Items listed in a dataset:
[Start of section]

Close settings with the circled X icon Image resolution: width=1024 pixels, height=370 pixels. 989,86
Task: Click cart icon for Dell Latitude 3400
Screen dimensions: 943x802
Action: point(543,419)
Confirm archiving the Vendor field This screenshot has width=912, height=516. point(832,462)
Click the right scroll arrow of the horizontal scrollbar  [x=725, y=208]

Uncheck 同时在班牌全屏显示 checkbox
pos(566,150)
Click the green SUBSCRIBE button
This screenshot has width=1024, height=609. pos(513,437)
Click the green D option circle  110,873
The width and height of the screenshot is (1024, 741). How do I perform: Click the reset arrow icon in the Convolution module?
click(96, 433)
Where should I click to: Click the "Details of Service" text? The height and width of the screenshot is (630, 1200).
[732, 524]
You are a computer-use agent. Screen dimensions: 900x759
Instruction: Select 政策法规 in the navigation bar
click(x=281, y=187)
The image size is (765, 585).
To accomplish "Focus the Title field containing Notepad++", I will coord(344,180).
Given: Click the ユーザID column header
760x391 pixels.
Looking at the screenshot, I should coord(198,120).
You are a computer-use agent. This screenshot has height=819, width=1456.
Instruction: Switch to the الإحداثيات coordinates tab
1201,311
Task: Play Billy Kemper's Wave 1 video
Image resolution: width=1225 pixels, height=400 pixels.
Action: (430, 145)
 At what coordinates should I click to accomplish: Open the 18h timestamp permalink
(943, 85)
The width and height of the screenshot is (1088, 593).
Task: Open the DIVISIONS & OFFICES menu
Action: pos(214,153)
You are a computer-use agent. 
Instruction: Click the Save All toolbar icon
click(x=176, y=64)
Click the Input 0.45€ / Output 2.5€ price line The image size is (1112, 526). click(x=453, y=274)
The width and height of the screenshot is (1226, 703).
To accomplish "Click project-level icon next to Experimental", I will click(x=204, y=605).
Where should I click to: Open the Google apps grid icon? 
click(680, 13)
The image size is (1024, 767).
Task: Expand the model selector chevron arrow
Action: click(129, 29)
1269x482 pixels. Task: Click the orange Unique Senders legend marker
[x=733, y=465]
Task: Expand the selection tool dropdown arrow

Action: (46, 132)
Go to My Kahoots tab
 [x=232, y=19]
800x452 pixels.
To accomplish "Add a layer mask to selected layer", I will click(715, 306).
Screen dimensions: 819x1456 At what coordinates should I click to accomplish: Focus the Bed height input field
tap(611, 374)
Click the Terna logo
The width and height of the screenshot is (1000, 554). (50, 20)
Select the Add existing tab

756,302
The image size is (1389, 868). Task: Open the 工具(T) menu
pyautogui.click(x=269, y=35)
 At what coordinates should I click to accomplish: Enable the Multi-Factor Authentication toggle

[End of section]

#### [Instructions to follow]
Using the records given above, list every line that includes the word "will".

#### [Solution to the exercise]
To accomplish "Focus the Title field containing Notepad++", I will coord(344,180).
To accomplish "Click project-level icon next to Experimental", I will click(x=204, y=605).
To accomplish "Add a layer mask to selected layer", I will click(715, 306).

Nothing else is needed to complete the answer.